• Problem statement:
The reply should consist of the full listing, written out exactly.

Data provided Block Start

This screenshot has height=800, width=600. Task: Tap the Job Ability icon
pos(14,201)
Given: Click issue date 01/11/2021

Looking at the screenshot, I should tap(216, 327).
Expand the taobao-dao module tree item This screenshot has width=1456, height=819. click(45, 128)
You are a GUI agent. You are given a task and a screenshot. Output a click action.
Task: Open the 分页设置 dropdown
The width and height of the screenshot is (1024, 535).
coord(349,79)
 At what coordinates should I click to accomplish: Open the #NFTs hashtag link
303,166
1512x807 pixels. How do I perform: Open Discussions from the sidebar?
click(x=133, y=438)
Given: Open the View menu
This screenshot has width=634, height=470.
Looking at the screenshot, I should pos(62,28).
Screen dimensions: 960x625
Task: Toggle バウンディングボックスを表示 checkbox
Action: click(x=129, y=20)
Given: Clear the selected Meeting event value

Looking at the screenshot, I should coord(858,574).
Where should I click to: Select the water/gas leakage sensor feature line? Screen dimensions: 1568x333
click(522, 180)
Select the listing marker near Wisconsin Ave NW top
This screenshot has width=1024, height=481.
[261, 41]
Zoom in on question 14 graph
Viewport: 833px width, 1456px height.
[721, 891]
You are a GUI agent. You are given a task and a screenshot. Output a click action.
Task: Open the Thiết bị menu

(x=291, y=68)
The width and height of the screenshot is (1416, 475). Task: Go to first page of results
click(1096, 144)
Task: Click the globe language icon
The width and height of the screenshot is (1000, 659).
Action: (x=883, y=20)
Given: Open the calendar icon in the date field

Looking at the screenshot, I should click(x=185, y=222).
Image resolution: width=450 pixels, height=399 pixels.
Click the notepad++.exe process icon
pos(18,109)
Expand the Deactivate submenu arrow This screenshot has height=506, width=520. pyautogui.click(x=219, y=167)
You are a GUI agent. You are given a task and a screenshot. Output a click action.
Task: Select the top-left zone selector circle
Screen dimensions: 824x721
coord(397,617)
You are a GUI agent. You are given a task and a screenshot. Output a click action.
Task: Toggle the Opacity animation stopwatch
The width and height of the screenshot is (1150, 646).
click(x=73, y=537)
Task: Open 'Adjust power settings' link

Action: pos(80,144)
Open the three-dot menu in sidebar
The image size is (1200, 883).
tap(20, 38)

Data provided Block End

• Answer to the exercise:
This screenshot has height=800, width=600. Task: Tap the Job Ability icon
pos(14,201)
Given: Click issue date 01/11/2021

Looking at the screenshot, I should tap(216, 327).
Expand the taobao-dao module tree item This screenshot has width=1456, height=819. click(45, 128)
You are a GUI agent. You are given a task and a screenshot. Output a click action.
Task: Open the 分页设置 dropdown
The width and height of the screenshot is (1024, 535).
coord(349,79)
 At what coordinates should I click to accomplish: Open the #NFTs hashtag link
303,166
1512x807 pixels. How do I perform: Open Discussions from the sidebar?
click(x=133, y=438)
Given: Open the View menu
This screenshot has width=634, height=470.
Looking at the screenshot, I should pos(62,28).
Screen dimensions: 960x625
Task: Toggle バウンディングボックスを表示 checkbox
Action: click(x=129, y=20)
Given: Clear the selected Meeting event value

Looking at the screenshot, I should coord(858,574).
Where should I click to: Select the water/gas leakage sensor feature line? Screen dimensions: 1568x333
click(522, 180)
Select the listing marker near Wisconsin Ave NW top
This screenshot has width=1024, height=481.
[261, 41]
Zoom in on question 14 graph
Viewport: 833px width, 1456px height.
[721, 891]
You are a GUI agent. You are given a task and a screenshot. Output a click action.
Task: Open the Thiết bị menu

(x=291, y=68)
The width and height of the screenshot is (1416, 475). Task: Go to first page of results
click(1096, 144)
Task: Click the globe language icon
The width and height of the screenshot is (1000, 659).
Action: (x=883, y=20)
Given: Open the calendar icon in the date field

Looking at the screenshot, I should click(x=185, y=222).
Image resolution: width=450 pixels, height=399 pixels.
Click the notepad++.exe process icon
pos(18,109)
Expand the Deactivate submenu arrow This screenshot has height=506, width=520. pyautogui.click(x=219, y=167)
You are a GUI agent. You are given a task and a screenshot. Output a click action.
Task: Select the top-left zone selector circle
Screen dimensions: 824x721
coord(397,617)
You are a GUI agent. You are given a task and a screenshot. Output a click action.
Task: Toggle the Opacity animation stopwatch
The width and height of the screenshot is (1150, 646).
click(x=73, y=537)
Task: Open 'Adjust power settings' link

Action: pos(80,144)
Open the three-dot menu in sidebar
The image size is (1200, 883).
tap(20, 38)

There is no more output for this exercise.